There were two significant demonstrations in Mali during the last weeks of October.
The first one, Oct. 25 in Gao, was especially significant because Gao, the last port in Mali on the Niger River, is in the area of Mali where for months there have been multiple armed attacks. Still the M5-Rally of Patriotic forces was able to gather a peaceful march from the Monument of Martyrs to the office of the regional executive.
Alassane Guitèye, the chairperson of the M5 Youth, at the rally expressed his movement’s support for the policies of the Transition Council, which has been subjected to “unprecedented pressure from the international community” against holding a national convention to reestablish and reconstitute a sovereign Mali.
Guitèye raised some local problems ranging from the supply of water and electricity to the state of roads linking Gao, which is in the eastern part of Mali, to other towns.
Brigade General Moussa Traoré, the regional executive, welcomed the march, saluted its patriotism and said he would pass along their concerns.
Another demonstration took place in Bamako five days later.
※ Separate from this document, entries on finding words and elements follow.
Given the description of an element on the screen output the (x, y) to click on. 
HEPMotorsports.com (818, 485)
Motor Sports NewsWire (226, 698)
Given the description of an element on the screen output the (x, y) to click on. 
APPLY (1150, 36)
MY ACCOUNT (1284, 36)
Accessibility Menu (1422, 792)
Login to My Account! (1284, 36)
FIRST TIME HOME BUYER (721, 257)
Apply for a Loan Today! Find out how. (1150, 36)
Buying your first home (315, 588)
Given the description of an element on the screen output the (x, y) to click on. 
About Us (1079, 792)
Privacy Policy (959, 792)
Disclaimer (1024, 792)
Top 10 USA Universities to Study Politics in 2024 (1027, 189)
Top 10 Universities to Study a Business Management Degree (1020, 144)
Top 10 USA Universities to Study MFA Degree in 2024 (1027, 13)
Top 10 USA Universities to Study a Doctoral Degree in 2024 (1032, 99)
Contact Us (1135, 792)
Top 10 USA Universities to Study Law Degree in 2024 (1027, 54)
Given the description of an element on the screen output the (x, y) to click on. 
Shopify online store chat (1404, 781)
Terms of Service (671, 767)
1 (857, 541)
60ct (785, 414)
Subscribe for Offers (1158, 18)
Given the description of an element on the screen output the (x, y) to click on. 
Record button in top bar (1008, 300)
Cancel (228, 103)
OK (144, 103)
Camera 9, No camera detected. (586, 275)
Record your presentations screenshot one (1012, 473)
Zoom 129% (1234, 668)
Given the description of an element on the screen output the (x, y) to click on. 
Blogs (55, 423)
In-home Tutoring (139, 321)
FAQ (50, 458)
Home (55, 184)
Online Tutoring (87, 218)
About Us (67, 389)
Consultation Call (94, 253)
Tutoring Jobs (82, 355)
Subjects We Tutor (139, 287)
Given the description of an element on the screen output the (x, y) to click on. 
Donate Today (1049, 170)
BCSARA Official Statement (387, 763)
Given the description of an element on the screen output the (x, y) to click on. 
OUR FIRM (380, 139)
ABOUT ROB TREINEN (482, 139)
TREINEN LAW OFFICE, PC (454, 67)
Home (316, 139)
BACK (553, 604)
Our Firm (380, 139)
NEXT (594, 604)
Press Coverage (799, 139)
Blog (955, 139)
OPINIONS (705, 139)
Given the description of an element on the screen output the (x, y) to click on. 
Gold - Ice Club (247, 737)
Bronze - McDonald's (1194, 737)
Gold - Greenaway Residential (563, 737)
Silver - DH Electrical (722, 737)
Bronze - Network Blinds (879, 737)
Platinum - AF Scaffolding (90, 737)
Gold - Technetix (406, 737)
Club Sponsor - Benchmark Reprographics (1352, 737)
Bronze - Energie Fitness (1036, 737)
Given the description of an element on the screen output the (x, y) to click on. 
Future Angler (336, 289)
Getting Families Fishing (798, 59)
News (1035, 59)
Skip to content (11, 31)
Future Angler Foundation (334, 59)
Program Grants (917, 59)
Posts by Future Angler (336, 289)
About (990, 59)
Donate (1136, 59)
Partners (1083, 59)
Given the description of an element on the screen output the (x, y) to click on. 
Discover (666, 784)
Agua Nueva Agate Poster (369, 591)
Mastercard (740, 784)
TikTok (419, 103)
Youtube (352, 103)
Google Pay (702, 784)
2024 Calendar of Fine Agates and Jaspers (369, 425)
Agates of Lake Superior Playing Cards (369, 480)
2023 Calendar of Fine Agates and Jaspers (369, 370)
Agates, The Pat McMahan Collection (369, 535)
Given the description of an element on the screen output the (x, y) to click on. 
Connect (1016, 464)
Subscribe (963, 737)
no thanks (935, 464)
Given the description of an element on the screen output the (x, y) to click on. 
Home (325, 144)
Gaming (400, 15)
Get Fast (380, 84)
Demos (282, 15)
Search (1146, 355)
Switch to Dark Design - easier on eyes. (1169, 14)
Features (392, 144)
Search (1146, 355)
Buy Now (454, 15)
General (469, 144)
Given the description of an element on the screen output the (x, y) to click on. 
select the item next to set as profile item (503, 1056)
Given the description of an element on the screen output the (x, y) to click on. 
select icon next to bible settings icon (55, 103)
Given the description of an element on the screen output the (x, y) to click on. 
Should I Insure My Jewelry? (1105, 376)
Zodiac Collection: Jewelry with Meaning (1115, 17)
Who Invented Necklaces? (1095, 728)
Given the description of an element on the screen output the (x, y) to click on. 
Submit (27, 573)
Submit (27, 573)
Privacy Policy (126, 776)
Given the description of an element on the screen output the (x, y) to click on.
Tens of thousands of people came out on the streets Oct. 30 at the call of the movement Yèréwolo (the dignified men) Standing on the Ramparts and M5.
Mohamed Ousmane Ag Mohamedoune, vice president of the Collective for the Reestablishment of Mali and member of the ruling National Transitional Council (CNT), spoke: “This historic event is an essential step in the restoration and affirmation of the national sovereignty of our country, Mali. . . . We say no to the interference of the international community, in particular the interference of France through its policy of dependence, its policy of colonization and contempt.” He also told ECOWAS to stop acting as an echo chamber for French politicians.
At the end of Mohamedoune’s speech, the crowd chanted in support of the military officers who are running the transitional government: “Down with France! Down with French media! Down with RFI (Radio France International)! France, out! French army, out! Long live Russia!” (maliactu.net, Nov. 1)
Mali’s government is trying to hire Russian military technicians. The French foreign and defense ministers just held a meeting Nov. 13 with their counterparts in Moscow and told the Russians that sending Russian troops to Mali was unacceptable to France.